THE REQUEST: Could you print every one of the records below word for word, leaving the pictures out?

[Data for locating visible targets]
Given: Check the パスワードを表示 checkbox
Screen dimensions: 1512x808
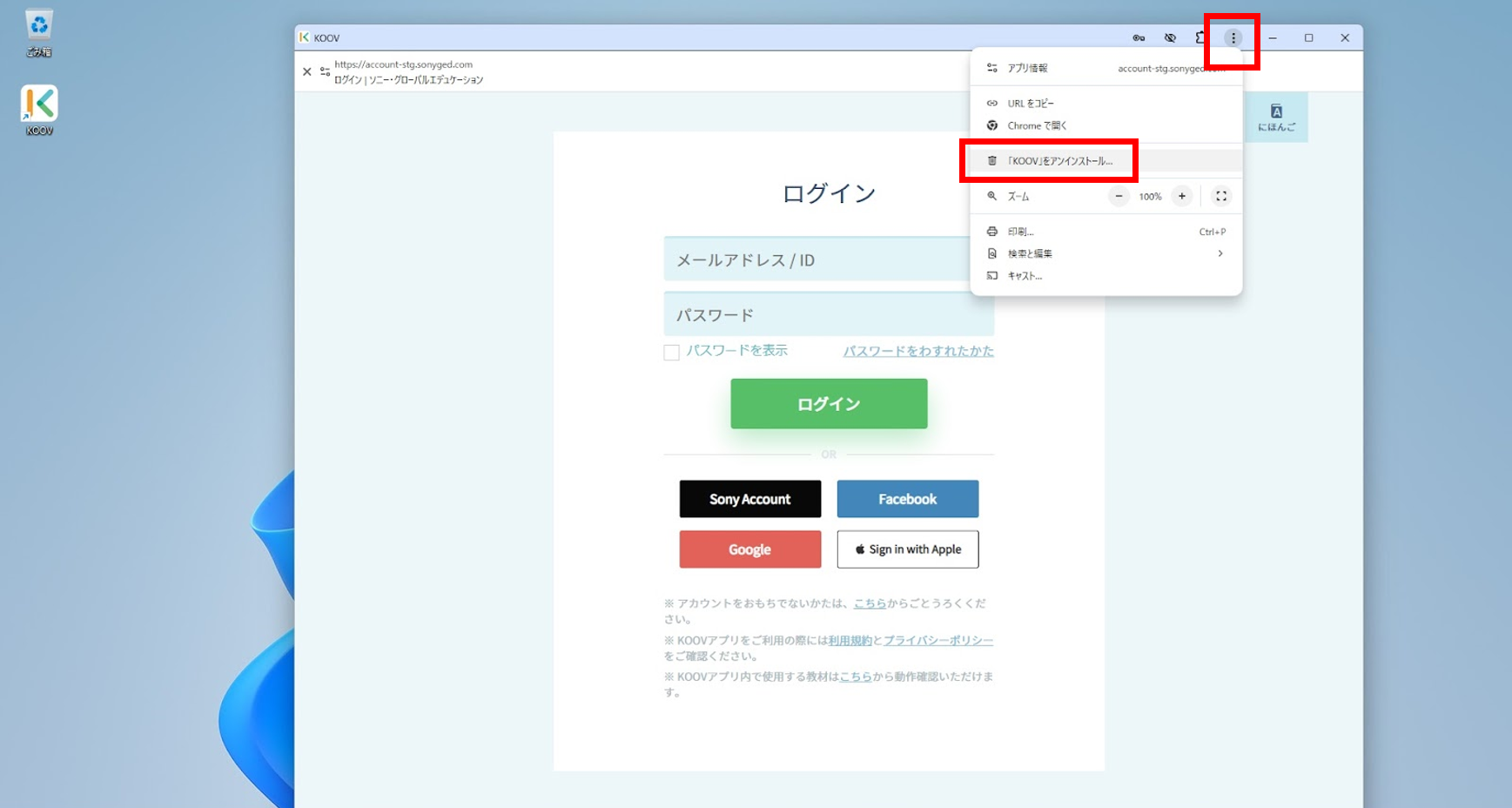Looking at the screenshot, I should (671, 352).
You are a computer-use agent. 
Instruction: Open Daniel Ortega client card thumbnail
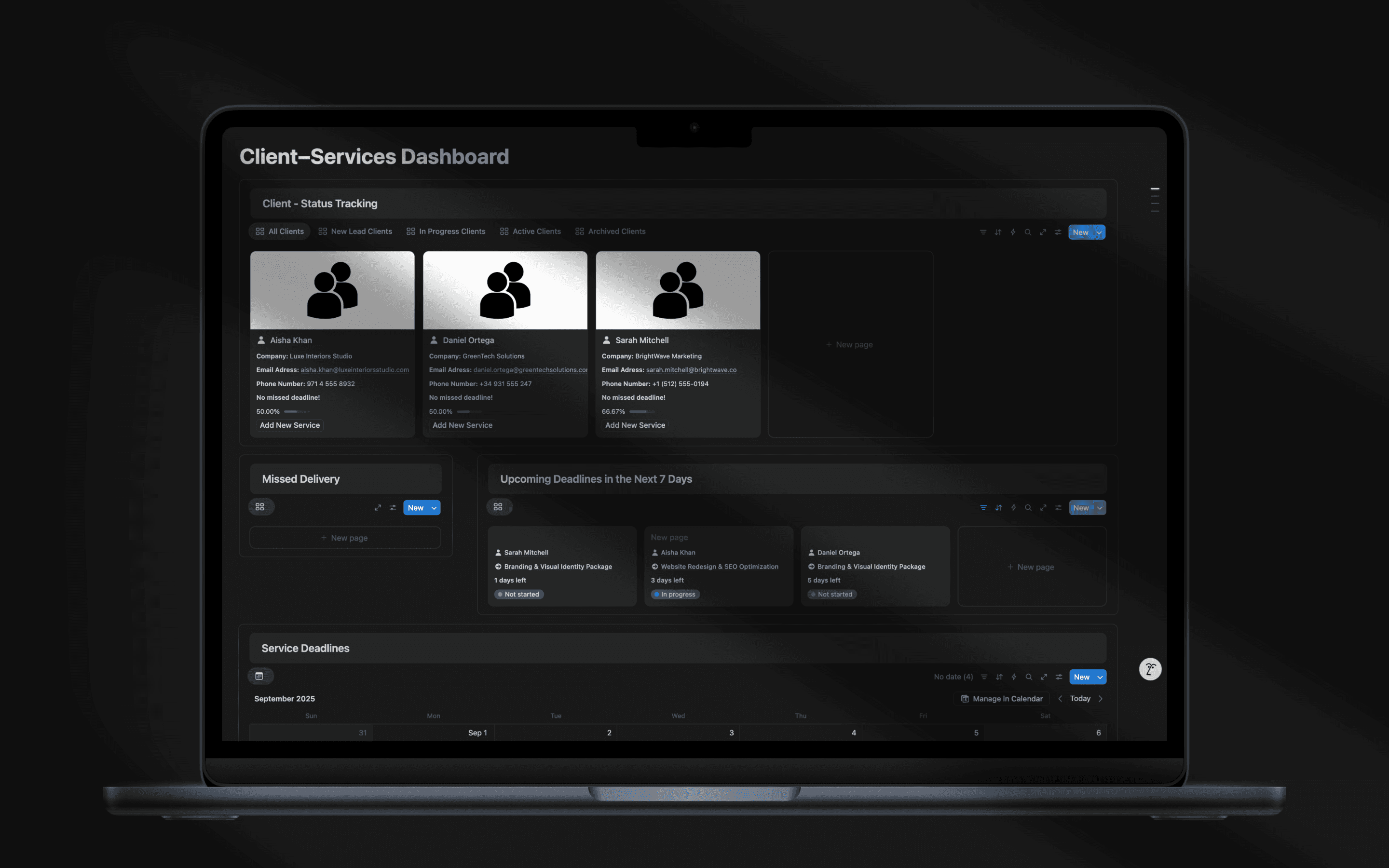pos(505,290)
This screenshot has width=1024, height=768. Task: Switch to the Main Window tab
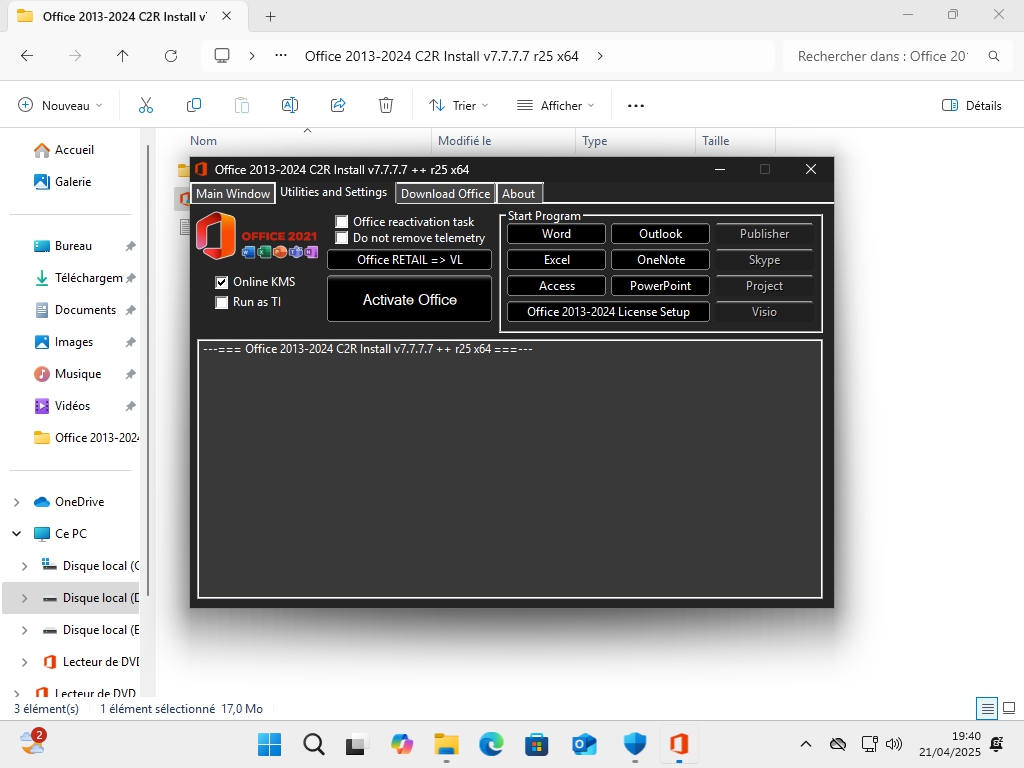233,194
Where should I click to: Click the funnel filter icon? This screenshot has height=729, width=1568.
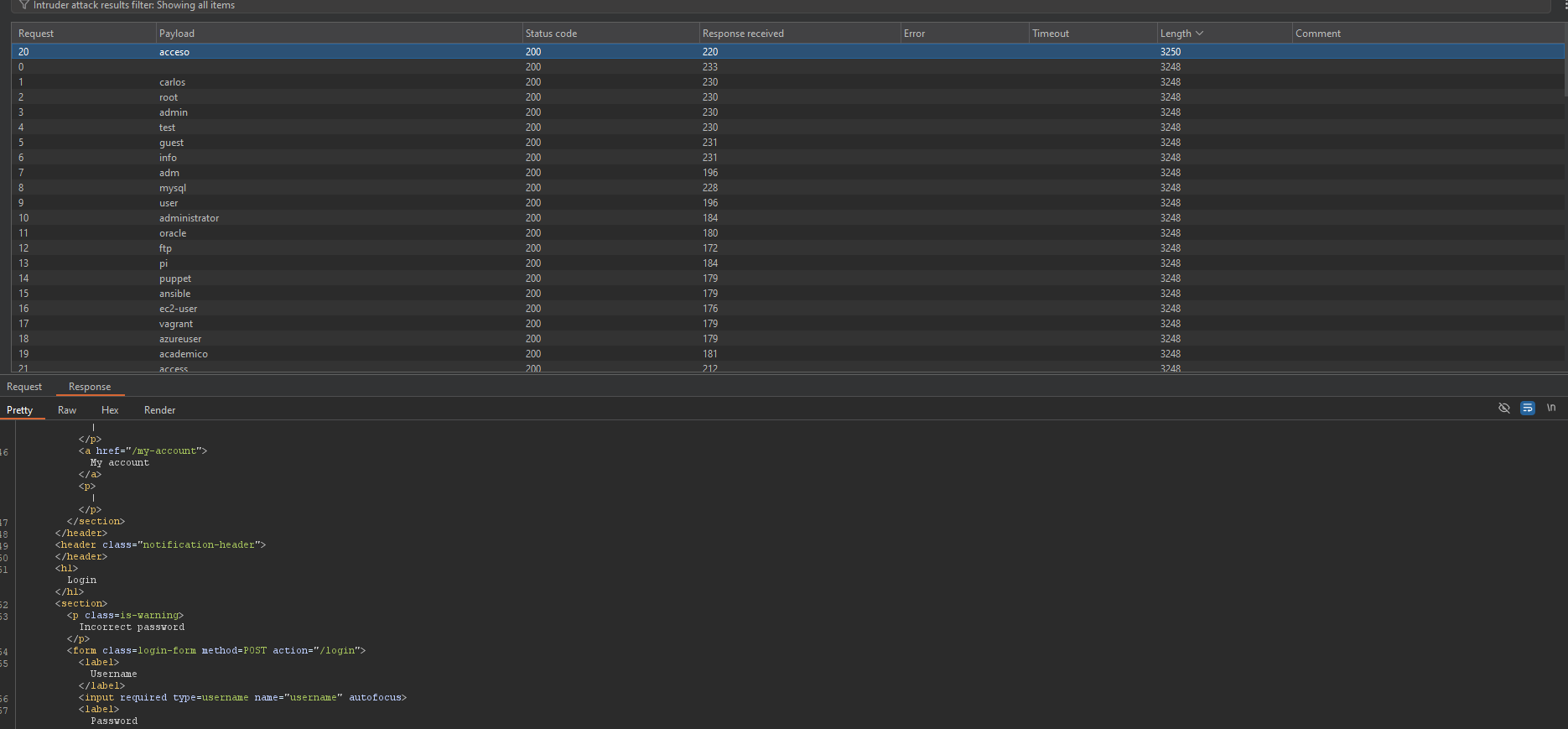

RIGHT ANSWER:
Given: Check the パスワードを表示 checkbox
Screen dimensions: 1512x808
Looking at the screenshot, I should (671, 352).
You are a computer-use agent. 
Instruction: Open Daniel Ortega client card thumbnail
pos(505,290)
This screenshot has width=1024, height=768. Task: Switch to the Main Window tab
233,194
Where should I click to: Click the funnel filter icon? This screenshot has height=729, width=1568.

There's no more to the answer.